See Rojas v. Palese, 94 AD3d 557 (1st Dep't 2012). But, the analysis must be taken further. Because of the patient's subsequent treatment by a neurologist, a cardiologist, and an electro-physiologist, all of whom did not diagnose Ms. Weinstein as suffering from a QT Wave disorder, movants argue that any causal connection between their actions and Ms. Weinstein's death has been severed. As a matter of law, they argue, no proximate cause can be established, and they must be granted summary judgment.
Derdiarian v. Felix Contr. Corp., 51 NY2d 308 (1980). The issue of proximate cause is usually a question of fact for the jury unless the acts of the intervening party are independent or so far removed that they "do not flow from the original negligence."

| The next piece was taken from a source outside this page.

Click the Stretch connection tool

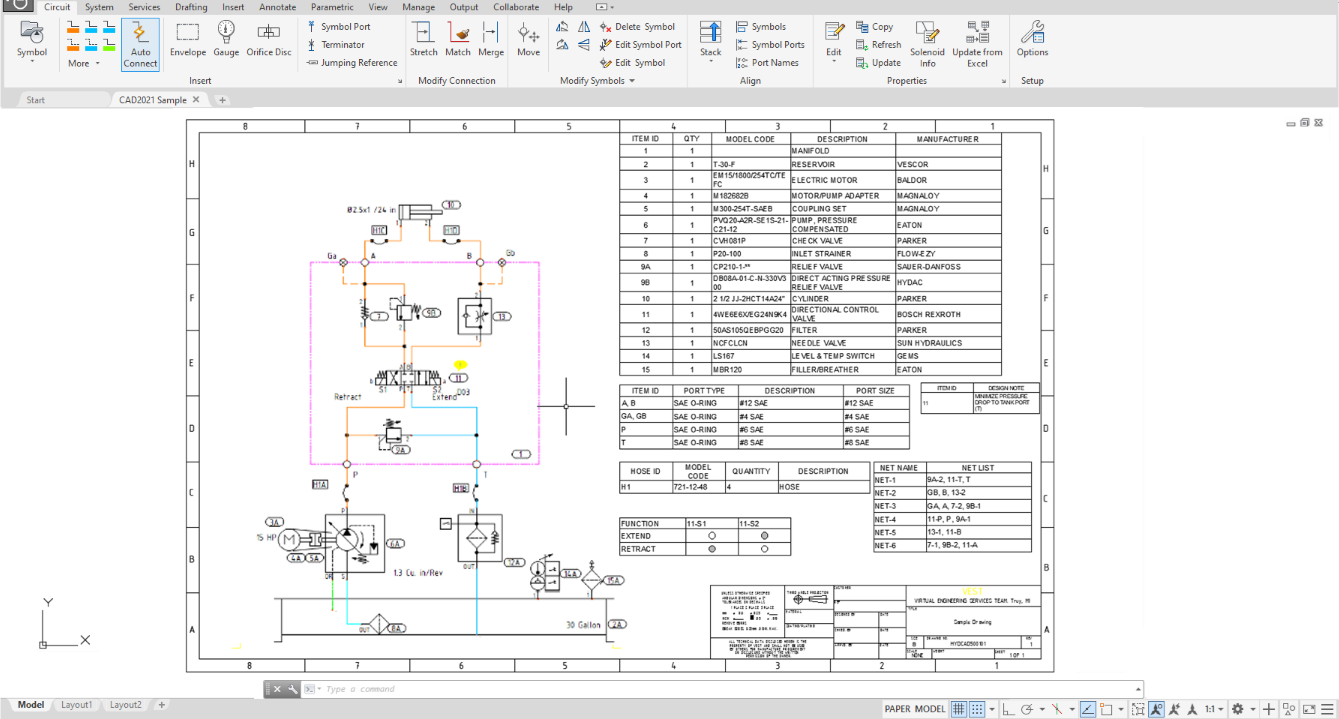click(424, 40)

Id.at 315. While this case presents facts that may persuade a jury to make such a finding, it has not been established that there are no genuine issues of disputed facts regarding proximate cause and that defendants are entitled to summary judgment on that issue as a matter of law. If a jury finds malpractice by Dr. Lanoix and SLRH, it is in the jury's province to consider proximate cause.Accordingly, it is
ORDERED that the motion is denied; and it is further
ORDERED that the parties shall appear for a pretrial conference on Tuesday, August 27, 2013, at 9:30 a.m.
Dated:, 2013ENTER:
______________________________
JOAN B. LOBIS, J.S.C.
Footnotes
Footnote 1: Plaintiff's expert explains that contractions of the heart are controlled by electrical impulses. After each heart beat, the heart's electrical system recharges itself in preparation for the next heartbeat, in a process known as repolarization. When the heart muscle takes longer than normal to recharge between beats, the interval between the beginning of the Q wave and the end of the T wave, as measured on an EKG, it is considered "prolonged" or "long." Prolonged QT interval/Long QT interval can be either induced or congenital and can lead to episodes of syncope (fainting), near syncope, seizures, or sudden cardiac death from arrhythmia or dysrhythmia. Footnote 2: Dr. Lanoix explains that a QTc interval takes into account the patient's heart rate. Footnote 3: A holter monitor is a portable device for continuous monitoring of various electrical activity of the cardiovascular system, which is worn for hours or days at a time. While the defendants refer to this as a "halter" monitor, the Court believes that both sides are referencing similar devices.